Task objective:
Omit images. Retype all entries verbatim.

(Stored items from a collection)
........

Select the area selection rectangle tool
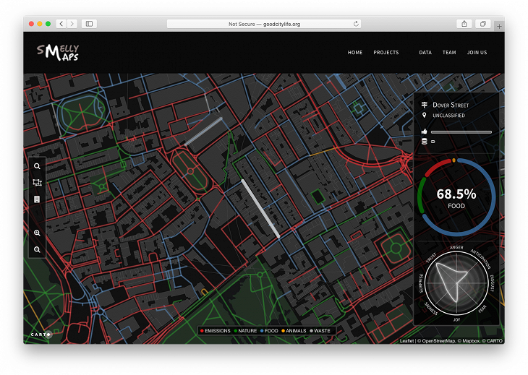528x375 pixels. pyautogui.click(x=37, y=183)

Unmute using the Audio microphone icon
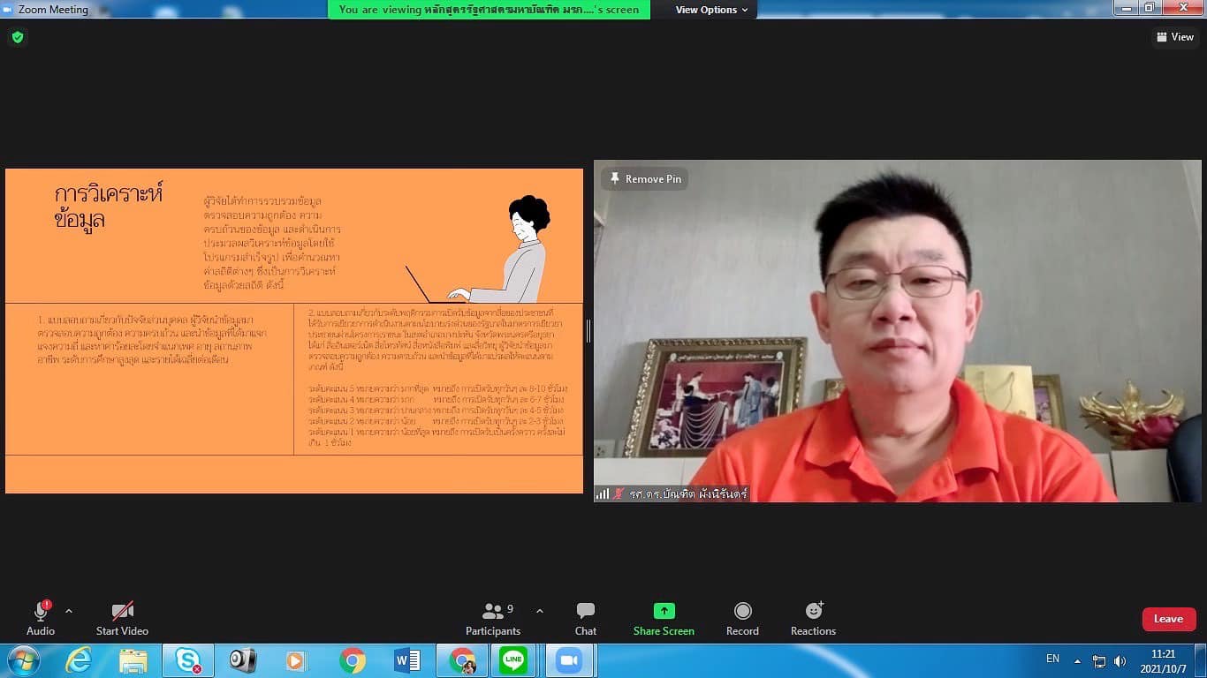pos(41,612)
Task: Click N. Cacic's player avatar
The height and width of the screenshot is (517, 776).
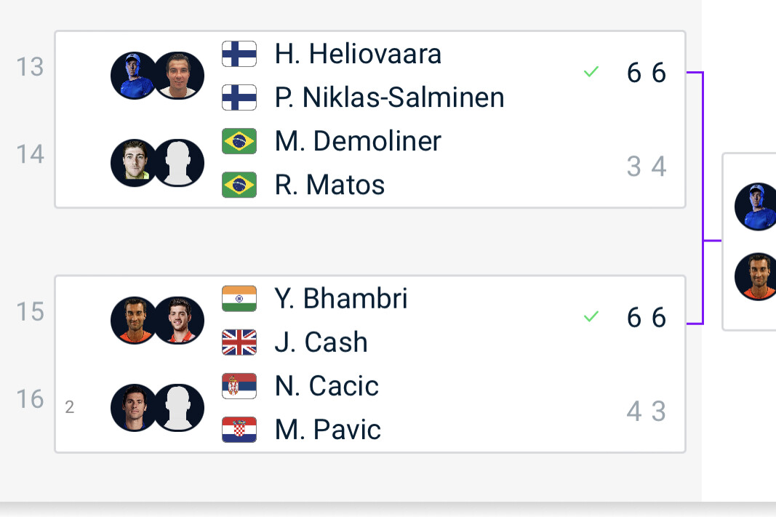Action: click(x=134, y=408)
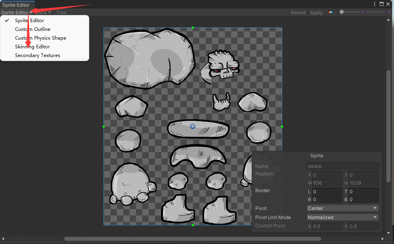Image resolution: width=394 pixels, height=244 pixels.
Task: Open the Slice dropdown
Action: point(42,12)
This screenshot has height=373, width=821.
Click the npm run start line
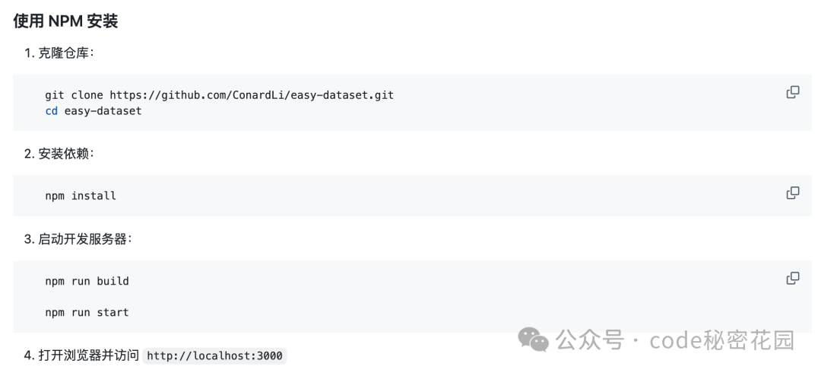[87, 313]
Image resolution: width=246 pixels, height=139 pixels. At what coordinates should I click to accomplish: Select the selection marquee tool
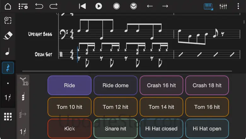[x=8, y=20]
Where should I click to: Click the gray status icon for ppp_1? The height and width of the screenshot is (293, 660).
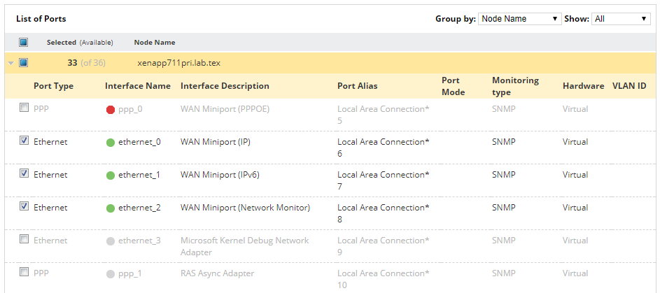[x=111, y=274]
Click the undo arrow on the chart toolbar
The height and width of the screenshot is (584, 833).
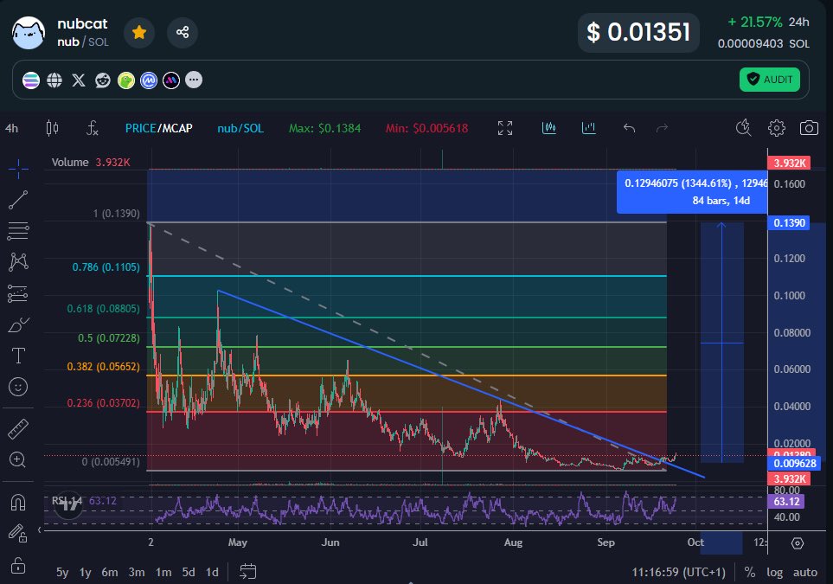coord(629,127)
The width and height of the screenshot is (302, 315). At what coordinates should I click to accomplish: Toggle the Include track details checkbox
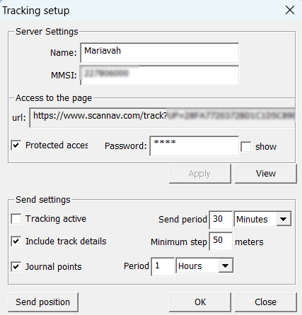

........

Answer to this exercise:
Select the area selection rectangle tool
528x375 pixels. pyautogui.click(x=37, y=183)

Unmute using the Audio microphone icon
pos(41,612)
Task: Click N. Cacic's player avatar
The height and width of the screenshot is (517, 776).
Action: click(x=134, y=408)
Image resolution: width=394 pixels, height=244 pixels.
Task: Open the Slice dropdown
Action: point(42,12)
This screenshot has height=373, width=821.
Click the npm run start line
[87, 313]
Image resolution: width=246 pixels, height=139 pixels. At what coordinates should I click to accomplish: Select the selection marquee tool
[x=8, y=20]
Where should I click to: Click the gray status icon for ppp_1? The height and width of the screenshot is (293, 660).
[x=111, y=274]
Click the undo arrow on the chart toolbar
The height and width of the screenshot is (584, 833).
coord(629,127)
The width and height of the screenshot is (302, 315). At what coordinates should I click to accomplish: Toggle the Include track details checkbox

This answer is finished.